**Extract provided:**

I used to work in coal fired power plant maintenance. Typical shutdown costs on a 450MW, exclusive of GE working on the turbine and generator, would be about $600K in 1986.

The mine would also have substantial shutdowns on their mile long conveyors.

So a capital expense that lasts decades, and (I’m guessing here) requires little maintenance isn’t that out of line
 

DMiller

Senior Member
Joined
Feb 21, 2010
Messages
16,571
Location
Hermann, Missouri
Occupation
Cheap "old" Geezer
Wind and Solar are not grid stand alone, supplemental requiring Base load station(s) to furnish fixed frequency and stable voltage to even grid connect. Subsidized to a inth degree, primarily Asian manufacture with the lack of a profit structure to flood the market with their machines. Chinese do not care of profit but to master the supply chain.

I will agree large coal based stations as nukes are expensive on major outage costs, yet end delivery of large volumes of energy pay those back in spades. Wind stations are filthy oil leaking spot messes, blading even by the factor noted above will not ever be more than landfill fodder, also use mass amounts of petroleum products for every aspect of that type cast renewable source that isn’t.
Solar cells do degrade over time, large ‘farms’ have proven Hail sensitive, two basically destroyed NE and TX where with no recycle capability of the panels will become Hazmat storage sites due to Heavy metals present with glass covering damage now leachable. Again a renewable that isn’t.

**Work to complete:**
**1)** Decide whether each statement agrees with the forum discussion. For each, answer yes or no and quote the words that decide it.
(a) Shutdown costs on a 450MW coal plant were about $600K in 1986, not counting GE's work on the turbine and generator.
(b) Wind and solar can supply the grid without any base load station.
(c) Hail basically destroyed two large solar farms, in NE and TX.
**2)** Reproduce everything in the forum discussion from "Senior Member" down to "source that isn’t.", word for word.

**Dataset content:**
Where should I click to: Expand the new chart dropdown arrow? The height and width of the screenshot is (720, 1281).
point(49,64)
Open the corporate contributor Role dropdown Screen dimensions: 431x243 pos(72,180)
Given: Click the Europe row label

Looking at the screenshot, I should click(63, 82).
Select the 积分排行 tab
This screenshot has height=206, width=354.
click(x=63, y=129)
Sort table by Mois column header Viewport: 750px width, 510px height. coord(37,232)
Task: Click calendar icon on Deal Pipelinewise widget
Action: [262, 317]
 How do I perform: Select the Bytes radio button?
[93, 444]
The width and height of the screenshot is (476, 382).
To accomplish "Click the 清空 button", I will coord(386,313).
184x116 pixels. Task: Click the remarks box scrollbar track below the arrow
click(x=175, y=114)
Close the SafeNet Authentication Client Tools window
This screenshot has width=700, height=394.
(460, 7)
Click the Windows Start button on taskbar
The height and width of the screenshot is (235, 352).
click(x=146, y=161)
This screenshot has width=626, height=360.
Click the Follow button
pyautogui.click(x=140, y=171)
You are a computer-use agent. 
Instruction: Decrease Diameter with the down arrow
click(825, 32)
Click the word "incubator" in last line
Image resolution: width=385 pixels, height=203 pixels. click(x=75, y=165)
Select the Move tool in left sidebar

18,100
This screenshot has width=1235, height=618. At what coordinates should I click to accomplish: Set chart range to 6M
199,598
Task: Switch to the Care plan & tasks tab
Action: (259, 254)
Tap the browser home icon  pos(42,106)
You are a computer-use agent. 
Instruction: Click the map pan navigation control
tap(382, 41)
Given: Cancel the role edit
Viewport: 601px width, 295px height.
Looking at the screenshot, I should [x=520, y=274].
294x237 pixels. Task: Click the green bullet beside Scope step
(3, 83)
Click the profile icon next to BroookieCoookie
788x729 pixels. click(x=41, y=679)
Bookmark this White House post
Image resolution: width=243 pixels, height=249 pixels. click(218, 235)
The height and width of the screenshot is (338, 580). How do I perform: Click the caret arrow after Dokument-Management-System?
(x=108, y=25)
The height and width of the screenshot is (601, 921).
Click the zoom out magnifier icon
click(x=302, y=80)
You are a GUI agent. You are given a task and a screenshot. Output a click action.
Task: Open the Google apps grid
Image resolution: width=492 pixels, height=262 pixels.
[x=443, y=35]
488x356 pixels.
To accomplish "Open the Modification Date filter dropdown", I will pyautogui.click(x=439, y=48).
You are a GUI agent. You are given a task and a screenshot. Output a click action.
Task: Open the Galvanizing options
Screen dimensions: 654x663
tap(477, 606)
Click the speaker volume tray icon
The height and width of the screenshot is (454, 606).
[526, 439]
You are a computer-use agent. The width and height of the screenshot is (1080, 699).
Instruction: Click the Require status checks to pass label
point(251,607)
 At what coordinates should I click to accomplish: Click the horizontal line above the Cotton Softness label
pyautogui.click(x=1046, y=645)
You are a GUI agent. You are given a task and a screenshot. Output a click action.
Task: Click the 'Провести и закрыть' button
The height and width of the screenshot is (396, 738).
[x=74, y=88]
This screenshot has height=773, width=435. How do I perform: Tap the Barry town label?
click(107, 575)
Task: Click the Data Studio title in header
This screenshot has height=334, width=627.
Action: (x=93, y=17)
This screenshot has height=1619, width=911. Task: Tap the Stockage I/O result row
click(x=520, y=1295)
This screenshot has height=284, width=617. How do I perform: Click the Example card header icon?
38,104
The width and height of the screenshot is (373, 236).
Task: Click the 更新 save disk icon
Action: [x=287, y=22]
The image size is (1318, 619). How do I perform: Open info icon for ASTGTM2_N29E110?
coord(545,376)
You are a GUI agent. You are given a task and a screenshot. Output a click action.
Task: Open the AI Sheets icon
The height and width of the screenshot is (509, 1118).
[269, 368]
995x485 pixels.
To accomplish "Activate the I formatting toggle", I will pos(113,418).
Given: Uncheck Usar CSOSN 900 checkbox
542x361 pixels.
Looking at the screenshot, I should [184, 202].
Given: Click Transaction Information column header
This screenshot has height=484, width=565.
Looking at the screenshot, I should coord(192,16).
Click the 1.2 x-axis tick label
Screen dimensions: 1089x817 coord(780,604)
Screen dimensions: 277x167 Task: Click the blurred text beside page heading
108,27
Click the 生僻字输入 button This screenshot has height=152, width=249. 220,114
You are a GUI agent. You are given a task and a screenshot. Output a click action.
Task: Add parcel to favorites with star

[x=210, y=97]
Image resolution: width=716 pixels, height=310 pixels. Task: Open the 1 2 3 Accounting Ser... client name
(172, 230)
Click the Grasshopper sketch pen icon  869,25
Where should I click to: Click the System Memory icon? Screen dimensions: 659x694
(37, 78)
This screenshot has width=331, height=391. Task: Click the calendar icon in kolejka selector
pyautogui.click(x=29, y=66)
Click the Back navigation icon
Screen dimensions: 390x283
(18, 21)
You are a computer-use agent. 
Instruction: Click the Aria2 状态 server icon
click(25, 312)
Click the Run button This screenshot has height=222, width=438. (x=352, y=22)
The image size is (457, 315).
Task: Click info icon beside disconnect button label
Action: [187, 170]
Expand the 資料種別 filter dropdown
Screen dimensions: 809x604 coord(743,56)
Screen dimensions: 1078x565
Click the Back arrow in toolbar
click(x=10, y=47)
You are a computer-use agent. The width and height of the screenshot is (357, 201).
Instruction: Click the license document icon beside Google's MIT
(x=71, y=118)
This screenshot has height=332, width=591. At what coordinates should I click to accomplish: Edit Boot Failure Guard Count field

**Solutions to the exercise:**
**1)**
(a) Yes: "Typical shutdown costs on a 450MW, exclusive of GE working on the turbine and generator, would be about $600K in 1986."
(b) No: "Wind and Solar are not grid stand alone, supplemental requiring Base load station(s) to furnish fixed frequency and stable voltage to even grid connect."
(c) Yes: "large ‘farms’ have proven Hail sensitive, two basically destroyed NE and TX"

**2)**
Senior Member
Joined
Feb 21, 2010
Messages
16,571
Location
Hermann, Missouri
Occupation
Cheap "old" Geezer
Wind and Solar are not grid stand alone, supplemental requiring Base load station(s) to furnish fixed frequency and stable voltage to even grid connect. Subsidized to a inth degree, primarily Asian manufacture with the lack of a profit structure to flood the market with their machines. Chinese do not care of profit but to master the supply chain.

I will agree large coal based stations as nukes are expensive on major outage costs, yet end delivery of large volumes of energy pay those back in spades. Wind stations are filthy oil leaking spot messes, blading even by the factor noted above will not ever be more than landfill fodder, also use mass amounts of petroleum products for every aspect of that type cast renewable source that isn’t.